Mid-roll, you feel a tug on the hem of your shirt. “I wanna help!”
You know that you could make this pie yourself, with little mess, and far less time than it would take with two little extra hands. But there are so many positive things that happen when you allow your kiddos to help you cook and bake during the holidays—trust us, it’s well worth the extra cleanup time.
Here are 5 ways letting your child help cook this year can benefit you both!
1.You’ll Forge a Stronger Relationship with Your Child
We already know that children are less stressed and have a better relationship with their parents when they eat dinner together. Later on in life, regular family dinners result in a lower risk of depression, substance abuse, and even grade point averages.
The bottom line? The more opportunities you provide your child to open up and talk with you, the more likely they are to experience these benefits. Open doors of communication can start anywhere—but the kitchen is an especially great place to start. If your child is too young to help you out, try getting them their own kid-safe kitchen play set where they can practice!
2.Your Child Will Gain Confidence
When your child first helps you bake a boxed cake mix, they may find it challenging to crack eggs, sound out the words of the recipe, or turn on a mixer.
After a few months of helping in the kitchen, they will discover they are capable of not only cracking eggs by themselves, but maybe also cracking eggs with just one hand—and getting no shells in the batter. Their confidence in their abilities will increase monumentally when you turn their attempts into positive learning experiences.
3.Your Child Will Gain Knowledge in Spelling, Math, and Science
As your child stumbles their way through reading a recipe, messes up on measurements, and puts baking soda in a recipe instead of baking powder (we’ve all been there), she’ll be learning valuable hands-on lessons. Who says school breaks can’t be fun and educational?
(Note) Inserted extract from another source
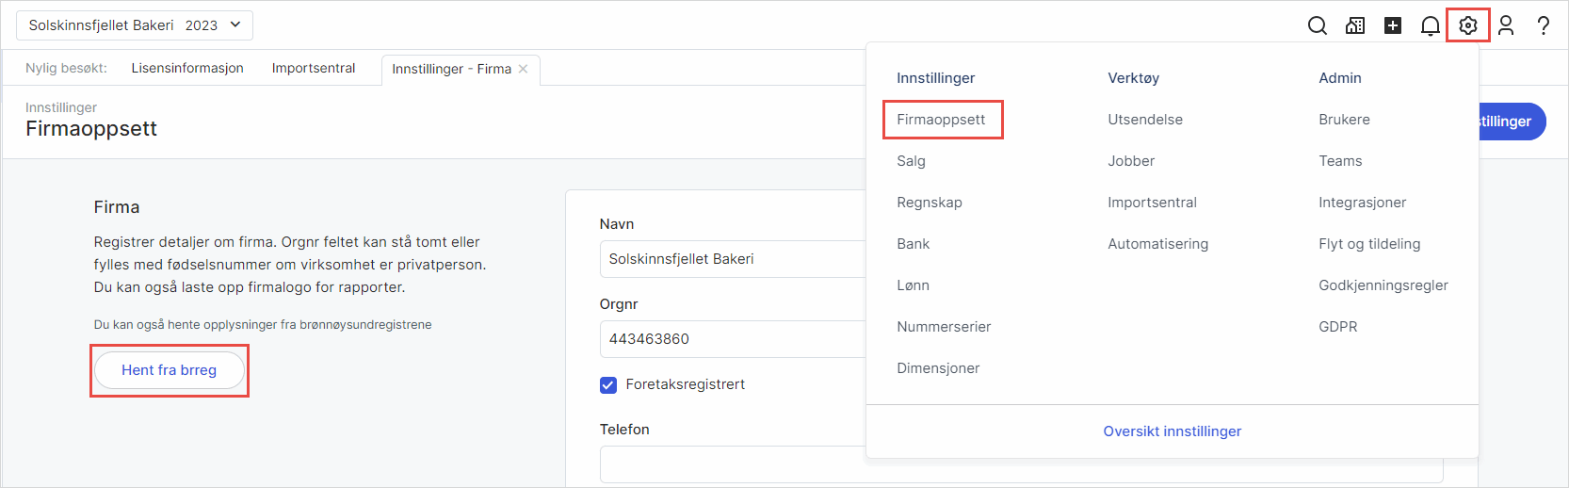Click the Navn text field
Screen dimensions: 1569x488
[x=732, y=259]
Try doubling a recipe for gingerbread men, and ask your child what the new measurements are. This can get tricky, depending on how many fractions there are! Share the leftovers with friends and neighbors, or freeze extras for another day.
4.You’ll Establish Your Child’s Healthy Eating Habits
You’d be amazed what happens to your child’s plate after you cook together. All kinds of foods they used to turn their noses up to might make an appearance! Part of the reason kids dislike certain foods is because they’re not cooked in a way that’s appealing to them (read: boiled brussels sprouts).
Challenge your child to try something new, or choose to cook something in a different way and see how they react. The best part? One study showed that kids who cook increase their consumption of fruits and veggies, and are more willing to experiment with new foods. Watch your picky eaters transform!
5.You’ll Both Have More Fun During the Holidays
Who likes to be cooped up in the kitchen while everyone in the dining room is laughing and enjoying themselves? Not many of us. When you involve the whole family in the cooking process, you will all have a lot more fun.
Oh, and the best part? When your child sees the enjoyment others get out of their creations during the holidays, they will feel proud to be a part of the kitchen crew.
When you let your child help you cook, you’ll reap the benefits all year long—but the holidays are an especially great time to get them involved. The snowy or rainy days will give you a reason to stay inside, and there are plenty of opportunities to give away yummy goodies!